═════ DATA TO PROCESS
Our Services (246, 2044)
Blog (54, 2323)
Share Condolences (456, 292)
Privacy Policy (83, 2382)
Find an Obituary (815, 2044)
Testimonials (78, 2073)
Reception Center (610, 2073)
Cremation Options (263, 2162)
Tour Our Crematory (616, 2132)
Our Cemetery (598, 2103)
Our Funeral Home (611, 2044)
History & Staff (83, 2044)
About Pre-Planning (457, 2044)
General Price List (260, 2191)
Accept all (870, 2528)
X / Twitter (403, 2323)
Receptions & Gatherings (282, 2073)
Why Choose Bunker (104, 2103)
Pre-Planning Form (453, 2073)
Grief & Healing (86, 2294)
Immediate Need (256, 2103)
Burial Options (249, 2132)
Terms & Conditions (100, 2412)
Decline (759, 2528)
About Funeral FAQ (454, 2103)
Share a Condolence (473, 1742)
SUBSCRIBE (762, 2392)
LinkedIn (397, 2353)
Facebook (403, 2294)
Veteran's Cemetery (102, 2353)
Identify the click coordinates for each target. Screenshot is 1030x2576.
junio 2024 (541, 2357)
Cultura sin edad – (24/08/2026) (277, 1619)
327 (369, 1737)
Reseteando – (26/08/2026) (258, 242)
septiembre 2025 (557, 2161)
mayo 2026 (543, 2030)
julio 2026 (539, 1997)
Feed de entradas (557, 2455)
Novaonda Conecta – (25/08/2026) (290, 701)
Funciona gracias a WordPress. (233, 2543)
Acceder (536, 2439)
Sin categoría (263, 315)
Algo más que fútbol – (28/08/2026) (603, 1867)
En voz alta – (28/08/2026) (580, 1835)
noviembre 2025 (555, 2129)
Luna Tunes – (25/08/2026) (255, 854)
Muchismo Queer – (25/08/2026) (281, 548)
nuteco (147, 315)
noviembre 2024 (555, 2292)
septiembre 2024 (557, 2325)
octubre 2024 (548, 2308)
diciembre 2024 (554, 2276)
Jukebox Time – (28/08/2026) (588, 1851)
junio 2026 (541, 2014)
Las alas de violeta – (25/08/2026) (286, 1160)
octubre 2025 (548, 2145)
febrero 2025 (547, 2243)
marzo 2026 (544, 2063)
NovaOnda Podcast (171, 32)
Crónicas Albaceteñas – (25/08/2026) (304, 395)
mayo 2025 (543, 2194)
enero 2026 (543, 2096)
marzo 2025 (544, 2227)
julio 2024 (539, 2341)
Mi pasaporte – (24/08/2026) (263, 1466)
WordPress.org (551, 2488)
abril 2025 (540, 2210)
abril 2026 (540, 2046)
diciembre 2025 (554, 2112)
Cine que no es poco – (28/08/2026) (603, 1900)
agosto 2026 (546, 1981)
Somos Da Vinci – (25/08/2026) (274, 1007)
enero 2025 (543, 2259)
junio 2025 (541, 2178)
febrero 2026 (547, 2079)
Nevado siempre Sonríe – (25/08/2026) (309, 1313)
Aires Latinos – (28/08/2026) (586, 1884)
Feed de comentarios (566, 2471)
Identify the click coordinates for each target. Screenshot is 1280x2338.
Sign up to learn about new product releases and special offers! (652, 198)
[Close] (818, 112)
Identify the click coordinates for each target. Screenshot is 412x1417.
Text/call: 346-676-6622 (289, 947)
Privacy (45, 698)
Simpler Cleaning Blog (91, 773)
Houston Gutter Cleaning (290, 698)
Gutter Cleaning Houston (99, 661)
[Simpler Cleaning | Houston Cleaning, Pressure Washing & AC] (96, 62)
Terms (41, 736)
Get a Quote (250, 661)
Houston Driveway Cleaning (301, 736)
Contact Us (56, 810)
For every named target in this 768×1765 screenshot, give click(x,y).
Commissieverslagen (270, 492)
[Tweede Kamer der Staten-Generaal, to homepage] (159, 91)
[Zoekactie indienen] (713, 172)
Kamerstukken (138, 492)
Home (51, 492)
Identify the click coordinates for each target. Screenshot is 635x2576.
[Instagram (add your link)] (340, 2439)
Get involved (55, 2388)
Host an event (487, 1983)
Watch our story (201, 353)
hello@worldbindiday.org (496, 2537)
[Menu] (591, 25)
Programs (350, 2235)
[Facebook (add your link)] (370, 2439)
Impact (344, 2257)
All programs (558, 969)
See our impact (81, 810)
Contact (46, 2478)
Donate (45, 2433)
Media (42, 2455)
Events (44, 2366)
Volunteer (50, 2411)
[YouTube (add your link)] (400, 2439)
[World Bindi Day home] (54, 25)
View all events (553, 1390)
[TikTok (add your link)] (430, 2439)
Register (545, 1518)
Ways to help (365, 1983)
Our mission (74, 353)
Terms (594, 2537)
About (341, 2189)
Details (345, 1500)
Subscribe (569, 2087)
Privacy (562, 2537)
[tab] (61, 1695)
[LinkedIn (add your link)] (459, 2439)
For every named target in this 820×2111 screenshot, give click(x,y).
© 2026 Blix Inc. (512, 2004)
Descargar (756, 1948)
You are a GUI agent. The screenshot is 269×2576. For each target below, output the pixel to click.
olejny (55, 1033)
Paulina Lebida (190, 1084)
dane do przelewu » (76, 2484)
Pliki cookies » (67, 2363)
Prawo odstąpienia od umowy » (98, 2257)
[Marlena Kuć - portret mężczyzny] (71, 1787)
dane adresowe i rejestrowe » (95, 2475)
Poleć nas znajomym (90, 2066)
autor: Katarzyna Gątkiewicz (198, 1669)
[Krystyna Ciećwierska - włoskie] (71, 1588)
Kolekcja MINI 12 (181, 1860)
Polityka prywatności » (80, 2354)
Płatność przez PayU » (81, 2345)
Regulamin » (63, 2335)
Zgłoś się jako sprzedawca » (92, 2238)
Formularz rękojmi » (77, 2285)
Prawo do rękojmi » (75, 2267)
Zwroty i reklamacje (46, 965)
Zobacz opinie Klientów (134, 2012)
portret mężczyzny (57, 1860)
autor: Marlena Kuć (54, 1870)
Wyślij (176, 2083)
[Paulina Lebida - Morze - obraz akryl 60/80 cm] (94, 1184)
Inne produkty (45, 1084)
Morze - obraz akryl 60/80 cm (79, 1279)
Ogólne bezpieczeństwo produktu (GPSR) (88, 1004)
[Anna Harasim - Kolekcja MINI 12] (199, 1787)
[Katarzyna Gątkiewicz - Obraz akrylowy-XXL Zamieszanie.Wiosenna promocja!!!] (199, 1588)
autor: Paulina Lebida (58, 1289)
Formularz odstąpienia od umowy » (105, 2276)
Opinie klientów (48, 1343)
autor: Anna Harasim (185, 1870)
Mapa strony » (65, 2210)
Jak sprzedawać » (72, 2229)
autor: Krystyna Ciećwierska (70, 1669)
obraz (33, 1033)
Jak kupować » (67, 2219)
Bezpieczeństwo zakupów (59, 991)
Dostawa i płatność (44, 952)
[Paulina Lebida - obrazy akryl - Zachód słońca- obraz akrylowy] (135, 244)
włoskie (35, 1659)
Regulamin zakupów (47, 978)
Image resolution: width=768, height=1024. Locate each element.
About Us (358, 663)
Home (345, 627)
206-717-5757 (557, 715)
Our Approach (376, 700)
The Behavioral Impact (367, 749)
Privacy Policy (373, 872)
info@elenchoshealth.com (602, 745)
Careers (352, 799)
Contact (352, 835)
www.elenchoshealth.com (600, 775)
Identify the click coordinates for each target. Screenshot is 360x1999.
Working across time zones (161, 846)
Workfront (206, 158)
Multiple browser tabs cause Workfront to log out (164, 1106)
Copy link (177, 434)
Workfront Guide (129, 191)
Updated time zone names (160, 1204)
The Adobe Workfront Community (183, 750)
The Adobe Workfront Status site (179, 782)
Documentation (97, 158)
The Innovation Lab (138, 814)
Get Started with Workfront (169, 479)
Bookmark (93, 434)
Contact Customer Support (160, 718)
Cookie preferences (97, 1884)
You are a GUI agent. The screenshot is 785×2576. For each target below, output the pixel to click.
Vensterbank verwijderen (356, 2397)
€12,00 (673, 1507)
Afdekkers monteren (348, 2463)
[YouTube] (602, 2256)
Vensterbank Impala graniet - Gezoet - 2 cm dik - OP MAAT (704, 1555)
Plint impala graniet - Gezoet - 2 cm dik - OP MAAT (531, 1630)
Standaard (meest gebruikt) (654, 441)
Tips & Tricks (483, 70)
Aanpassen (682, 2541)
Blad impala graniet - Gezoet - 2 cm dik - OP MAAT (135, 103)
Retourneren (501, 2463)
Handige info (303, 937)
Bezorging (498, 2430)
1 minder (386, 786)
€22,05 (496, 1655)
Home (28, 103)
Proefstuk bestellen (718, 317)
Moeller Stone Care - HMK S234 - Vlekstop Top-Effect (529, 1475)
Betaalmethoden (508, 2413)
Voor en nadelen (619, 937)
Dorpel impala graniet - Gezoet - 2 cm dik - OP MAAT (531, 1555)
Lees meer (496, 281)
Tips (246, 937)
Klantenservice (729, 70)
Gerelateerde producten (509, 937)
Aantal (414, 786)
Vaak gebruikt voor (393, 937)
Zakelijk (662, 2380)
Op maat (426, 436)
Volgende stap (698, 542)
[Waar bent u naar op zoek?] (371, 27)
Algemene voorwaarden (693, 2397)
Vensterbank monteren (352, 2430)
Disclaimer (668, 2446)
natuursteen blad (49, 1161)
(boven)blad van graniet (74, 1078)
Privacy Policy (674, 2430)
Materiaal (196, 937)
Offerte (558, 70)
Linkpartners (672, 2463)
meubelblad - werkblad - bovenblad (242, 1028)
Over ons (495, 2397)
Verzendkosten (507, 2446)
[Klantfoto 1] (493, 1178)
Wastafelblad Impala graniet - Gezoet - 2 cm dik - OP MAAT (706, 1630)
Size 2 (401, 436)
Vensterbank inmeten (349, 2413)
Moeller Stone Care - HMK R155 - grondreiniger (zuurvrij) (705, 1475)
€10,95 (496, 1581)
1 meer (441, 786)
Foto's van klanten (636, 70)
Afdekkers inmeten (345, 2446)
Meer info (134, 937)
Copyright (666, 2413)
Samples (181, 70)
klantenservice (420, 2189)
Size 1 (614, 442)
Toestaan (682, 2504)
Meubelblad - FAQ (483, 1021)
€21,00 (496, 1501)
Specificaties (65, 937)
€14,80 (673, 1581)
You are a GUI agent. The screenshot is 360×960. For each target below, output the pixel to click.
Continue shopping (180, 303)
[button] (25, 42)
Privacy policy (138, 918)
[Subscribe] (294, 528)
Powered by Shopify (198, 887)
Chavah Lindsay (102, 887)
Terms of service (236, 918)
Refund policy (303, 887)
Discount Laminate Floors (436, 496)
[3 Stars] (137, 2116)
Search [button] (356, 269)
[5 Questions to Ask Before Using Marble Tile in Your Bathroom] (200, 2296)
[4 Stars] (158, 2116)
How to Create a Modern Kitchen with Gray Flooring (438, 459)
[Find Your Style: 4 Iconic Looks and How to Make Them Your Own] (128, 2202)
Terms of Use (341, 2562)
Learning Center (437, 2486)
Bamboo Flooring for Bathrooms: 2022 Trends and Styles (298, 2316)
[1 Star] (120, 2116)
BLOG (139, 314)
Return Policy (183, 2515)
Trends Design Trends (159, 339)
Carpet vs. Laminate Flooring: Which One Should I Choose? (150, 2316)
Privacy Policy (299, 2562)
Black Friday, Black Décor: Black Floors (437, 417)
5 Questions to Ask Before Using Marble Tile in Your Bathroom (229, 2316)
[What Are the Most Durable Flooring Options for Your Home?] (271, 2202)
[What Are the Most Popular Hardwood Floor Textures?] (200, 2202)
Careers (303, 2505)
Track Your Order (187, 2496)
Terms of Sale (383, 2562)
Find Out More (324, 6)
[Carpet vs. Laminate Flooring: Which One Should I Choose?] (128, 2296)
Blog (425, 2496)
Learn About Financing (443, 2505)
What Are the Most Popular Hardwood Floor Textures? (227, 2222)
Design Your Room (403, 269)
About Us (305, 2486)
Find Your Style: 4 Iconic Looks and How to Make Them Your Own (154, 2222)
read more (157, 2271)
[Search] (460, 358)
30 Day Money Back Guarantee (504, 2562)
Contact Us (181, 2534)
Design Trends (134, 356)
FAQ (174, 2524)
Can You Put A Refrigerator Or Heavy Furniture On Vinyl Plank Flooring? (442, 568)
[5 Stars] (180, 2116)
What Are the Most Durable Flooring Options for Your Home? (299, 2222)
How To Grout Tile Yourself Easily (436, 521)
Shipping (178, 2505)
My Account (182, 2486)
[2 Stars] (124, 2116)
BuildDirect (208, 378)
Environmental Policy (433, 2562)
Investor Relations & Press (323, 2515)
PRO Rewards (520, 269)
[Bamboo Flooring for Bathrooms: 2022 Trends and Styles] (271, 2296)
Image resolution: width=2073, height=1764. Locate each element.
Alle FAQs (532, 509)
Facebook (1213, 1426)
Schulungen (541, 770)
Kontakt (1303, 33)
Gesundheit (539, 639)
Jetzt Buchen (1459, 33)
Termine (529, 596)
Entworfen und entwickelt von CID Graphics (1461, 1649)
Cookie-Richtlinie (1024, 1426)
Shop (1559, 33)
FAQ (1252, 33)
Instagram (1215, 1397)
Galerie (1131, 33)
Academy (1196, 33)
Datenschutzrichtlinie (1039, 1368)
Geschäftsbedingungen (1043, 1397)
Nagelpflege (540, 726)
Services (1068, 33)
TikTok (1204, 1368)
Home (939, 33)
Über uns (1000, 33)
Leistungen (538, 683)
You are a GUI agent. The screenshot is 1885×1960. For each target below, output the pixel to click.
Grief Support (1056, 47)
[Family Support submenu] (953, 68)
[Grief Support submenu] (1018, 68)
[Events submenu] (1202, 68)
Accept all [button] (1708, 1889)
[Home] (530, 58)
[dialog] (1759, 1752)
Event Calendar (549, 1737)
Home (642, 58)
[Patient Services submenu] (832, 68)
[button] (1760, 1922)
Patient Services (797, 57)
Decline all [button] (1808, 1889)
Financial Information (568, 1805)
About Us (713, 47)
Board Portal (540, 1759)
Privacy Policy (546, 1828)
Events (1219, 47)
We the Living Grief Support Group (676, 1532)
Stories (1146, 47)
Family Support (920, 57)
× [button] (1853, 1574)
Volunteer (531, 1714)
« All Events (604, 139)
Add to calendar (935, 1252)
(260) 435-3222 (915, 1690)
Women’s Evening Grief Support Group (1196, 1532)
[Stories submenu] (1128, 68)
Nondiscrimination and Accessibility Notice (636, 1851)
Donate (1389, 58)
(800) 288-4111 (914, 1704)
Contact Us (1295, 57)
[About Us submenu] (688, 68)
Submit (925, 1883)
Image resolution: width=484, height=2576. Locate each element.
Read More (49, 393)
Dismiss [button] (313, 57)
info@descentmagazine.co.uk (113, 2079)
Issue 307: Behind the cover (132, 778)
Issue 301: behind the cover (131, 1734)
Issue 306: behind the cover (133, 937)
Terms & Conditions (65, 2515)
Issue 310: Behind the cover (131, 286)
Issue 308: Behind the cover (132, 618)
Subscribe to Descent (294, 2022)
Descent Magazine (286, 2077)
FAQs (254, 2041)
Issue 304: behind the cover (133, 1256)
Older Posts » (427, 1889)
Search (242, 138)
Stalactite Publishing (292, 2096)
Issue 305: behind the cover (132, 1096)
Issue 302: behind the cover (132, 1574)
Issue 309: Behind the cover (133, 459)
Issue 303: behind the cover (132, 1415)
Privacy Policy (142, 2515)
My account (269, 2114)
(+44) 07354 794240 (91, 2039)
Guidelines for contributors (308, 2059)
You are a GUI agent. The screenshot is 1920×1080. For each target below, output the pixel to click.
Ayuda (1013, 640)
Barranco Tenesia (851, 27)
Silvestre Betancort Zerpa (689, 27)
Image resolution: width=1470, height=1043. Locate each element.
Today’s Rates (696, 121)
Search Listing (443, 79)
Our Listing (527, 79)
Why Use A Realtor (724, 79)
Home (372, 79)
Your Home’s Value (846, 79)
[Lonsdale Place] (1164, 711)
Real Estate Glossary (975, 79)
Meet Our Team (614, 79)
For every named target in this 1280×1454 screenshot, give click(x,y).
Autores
══════════
▸ **PROBLEM DETAILS**
An exact copy of the lines above, from the one containing "Houston Driveway Cleaning (301, 736)" through the one containing "Home (51, 492)", is the whole of the answer.

▸ **WORKED SOLUTION**
Houston Driveway Cleaning (301, 736)
Contact Us (56, 810)
For every named target in this 768×1765 screenshot, give click(x,y).
Commissieverslagen (270, 492)
[Tweede Kamer der Staten-Generaal, to homepage] (159, 91)
[Zoekactie indienen] (713, 172)
Kamerstukken (138, 492)
Home (51, 492)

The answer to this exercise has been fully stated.